The one thing that fooled me is that the Web Audio API decodeAudioData() function does not properly trim this priming data.
Some pointers for others who would end up in the same case:
- Audio priming details on Apple Dev website https://developer.apple.com/library/content/documentation/QuickTime/QTFF/QTFFAppenG/QTFFAppenG.html
- Open issue of Web Audio API https://github.com/WebAudio/web-audio-api/issues/1091
Big thanks again!
Replying to heleppkes:
AAC uses a concept of decoder priming, ie. before the actual data can be decoded properly, it decodes a bit of nothingness to "start" the decoder. This data is typically 1024 samples long, and thats where you get your extra frame from.
This extra frame is generally properly marked as such and the delay set appropriately, so after decoding you should once again have the same amount of samples as you put in.
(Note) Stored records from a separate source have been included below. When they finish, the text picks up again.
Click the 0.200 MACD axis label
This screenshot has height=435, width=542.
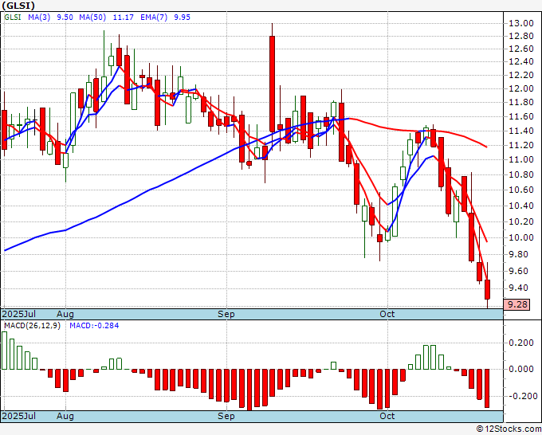click(x=521, y=343)
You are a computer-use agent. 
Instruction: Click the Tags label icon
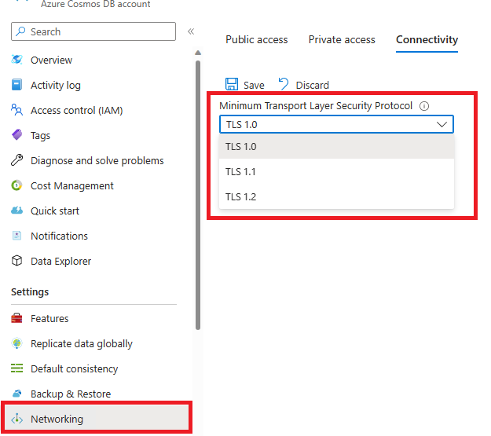[16, 136]
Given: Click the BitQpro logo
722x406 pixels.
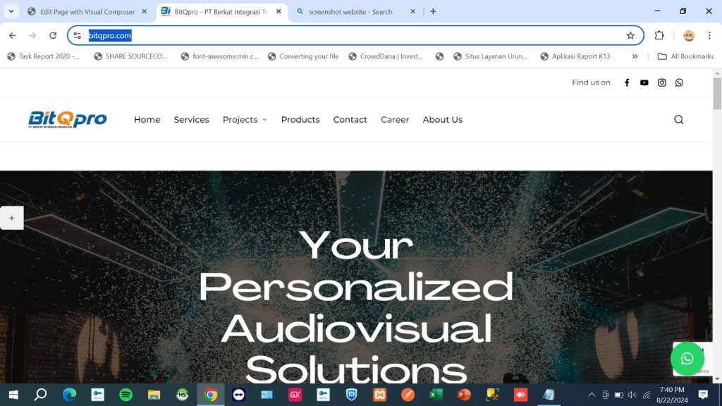Looking at the screenshot, I should coord(68,119).
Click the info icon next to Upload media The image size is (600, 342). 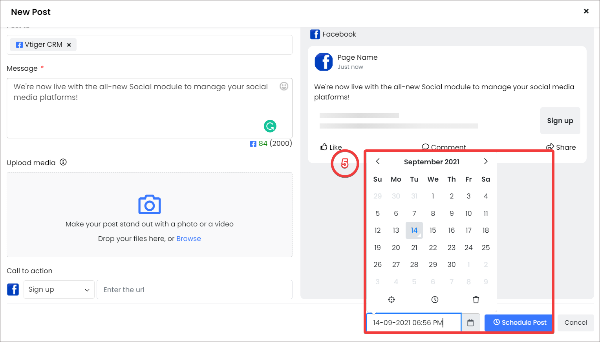tap(63, 162)
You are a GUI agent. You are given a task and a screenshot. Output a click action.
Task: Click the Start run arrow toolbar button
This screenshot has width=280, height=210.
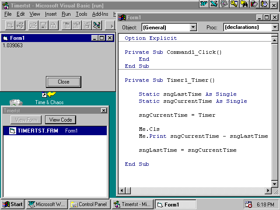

AFAIK empty_moov is only really useful for fragmented MP4 streams, what exactly are you trying to achieve by using it alone?
PS:
As a general rule, its greatly advised to report one particular issue in one ticket, and not bunch all your collected issues into one.
AAC uses a concept of decoder priming, ie. before the actual data can be decoded properly, it decodes a bit of nothingness to "start" the decoder. This data is typically 1024 samples long, and thats where you get your extra frame from.
This extra frame is generally properly marked as such and the delay set appropriately, so after decoding you should once again have the same amount of samples as you put in.
AFAIK empty_moov is only really useful for fragmented MP4 streams, what exactly are you trying to achieve by using it alone?
PS:
As a general rule, its greatly advised to report one particular issue in one ticket, and not bunch all your collected issues into one.